THE PROBLEM |
Can you print, word for word, the lines of the items below that run between the lines holding "You are a GUI" and "point(26,331)", inclusive, leaving the pictures out?

## Begin

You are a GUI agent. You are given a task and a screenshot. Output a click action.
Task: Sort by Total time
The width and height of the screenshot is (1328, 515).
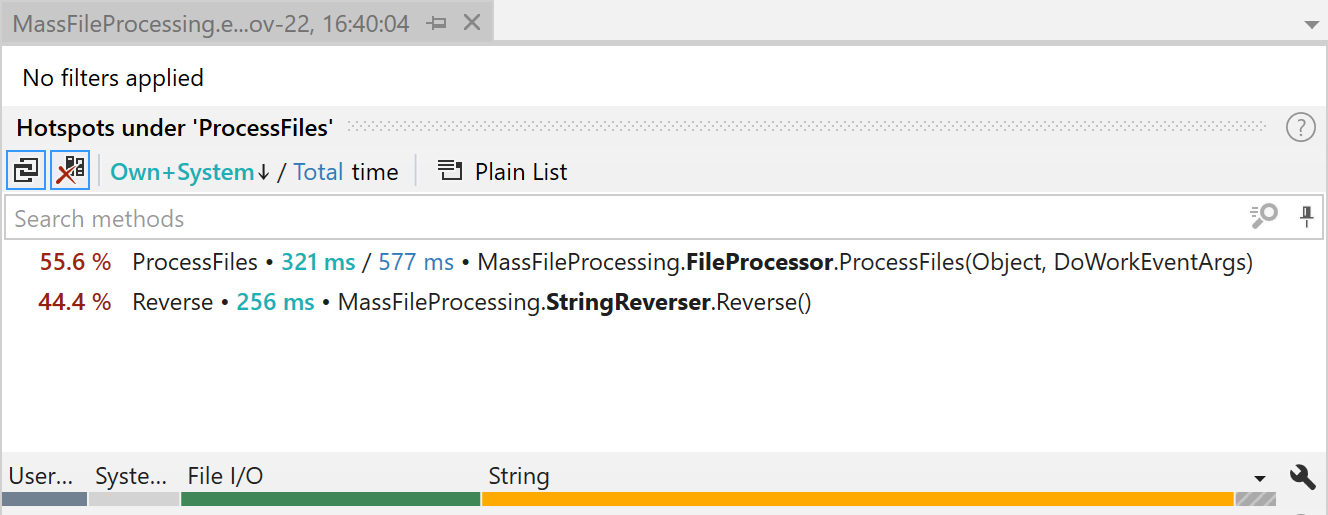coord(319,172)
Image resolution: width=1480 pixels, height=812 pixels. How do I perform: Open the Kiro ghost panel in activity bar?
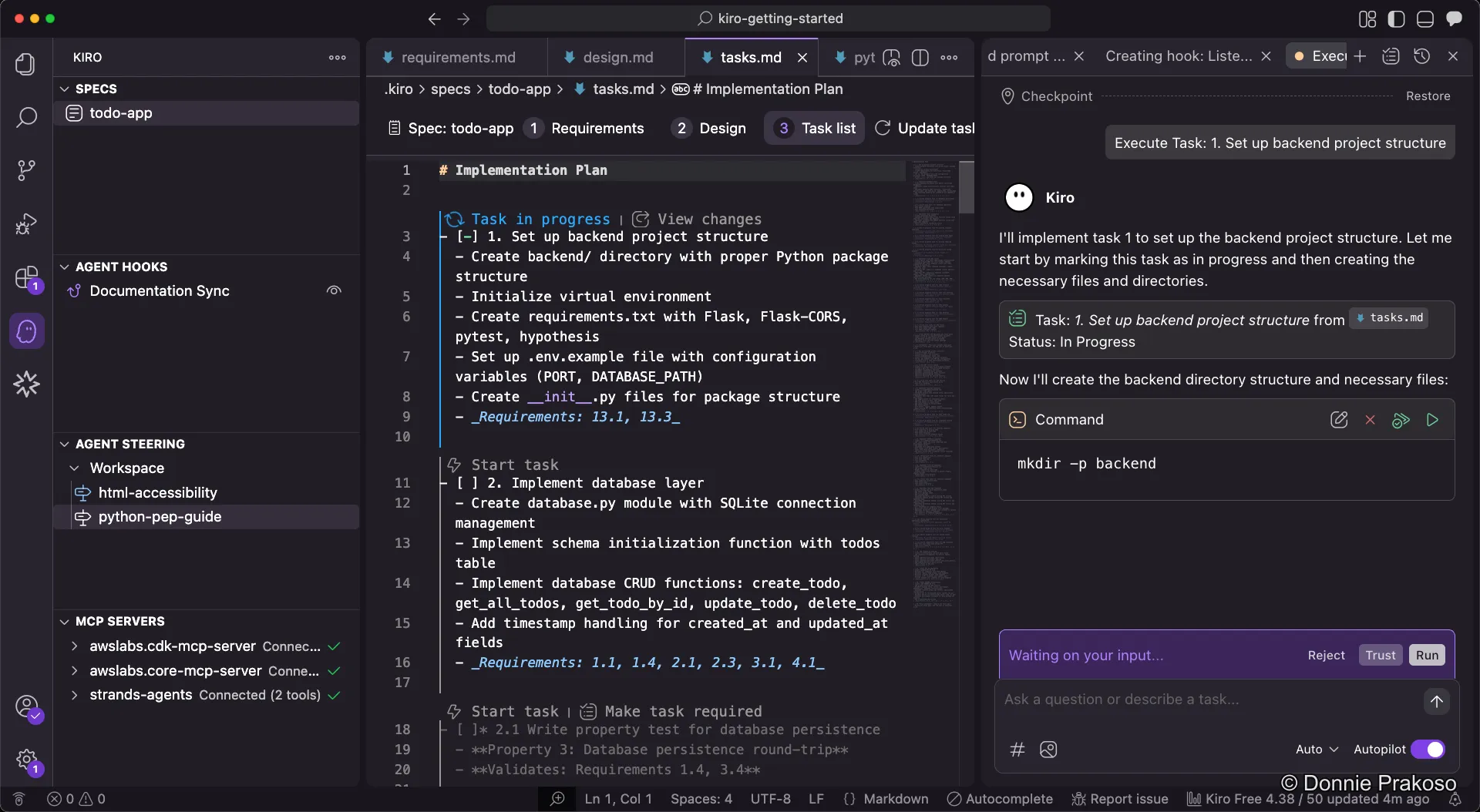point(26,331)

## End
## Begin

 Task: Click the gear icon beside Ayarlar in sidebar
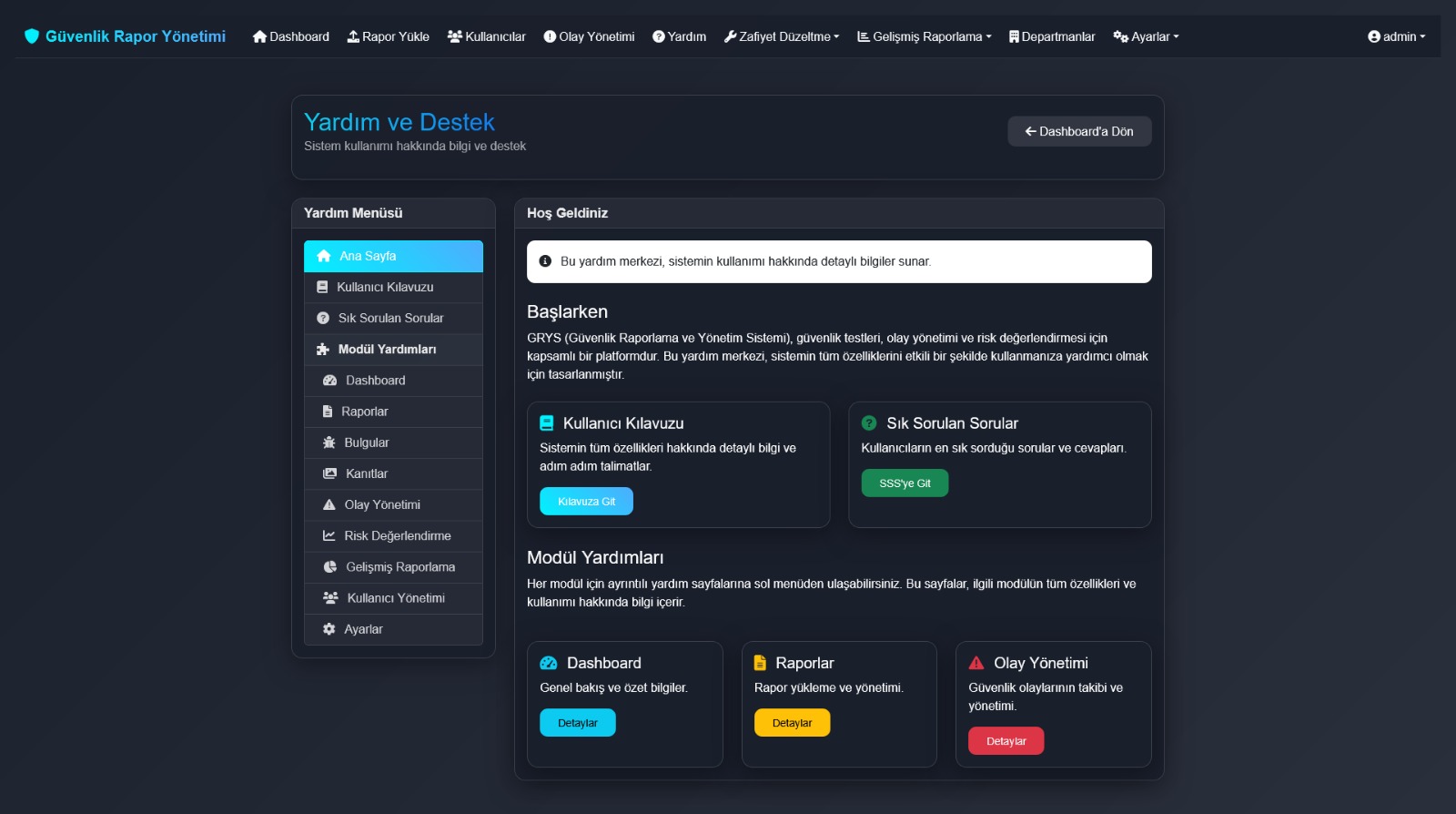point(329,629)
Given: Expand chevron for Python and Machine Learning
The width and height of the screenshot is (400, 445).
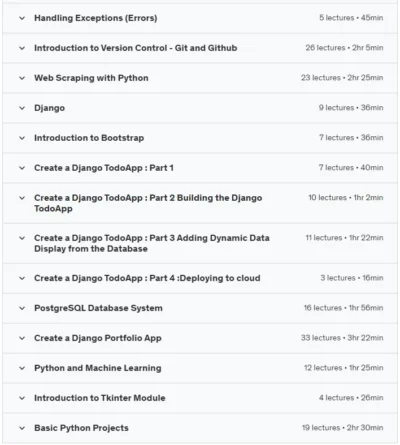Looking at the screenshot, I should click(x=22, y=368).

## End

RESPONSE TO THIS TASK |
You are a GUI agent. You are given a task and a screenshot. Output a click action.
Task: Sort by Total time
The width and height of the screenshot is (1328, 515).
coord(319,172)
Image resolution: width=1480 pixels, height=812 pixels. How do I perform: Open the Kiro ghost panel in activity bar?
point(26,331)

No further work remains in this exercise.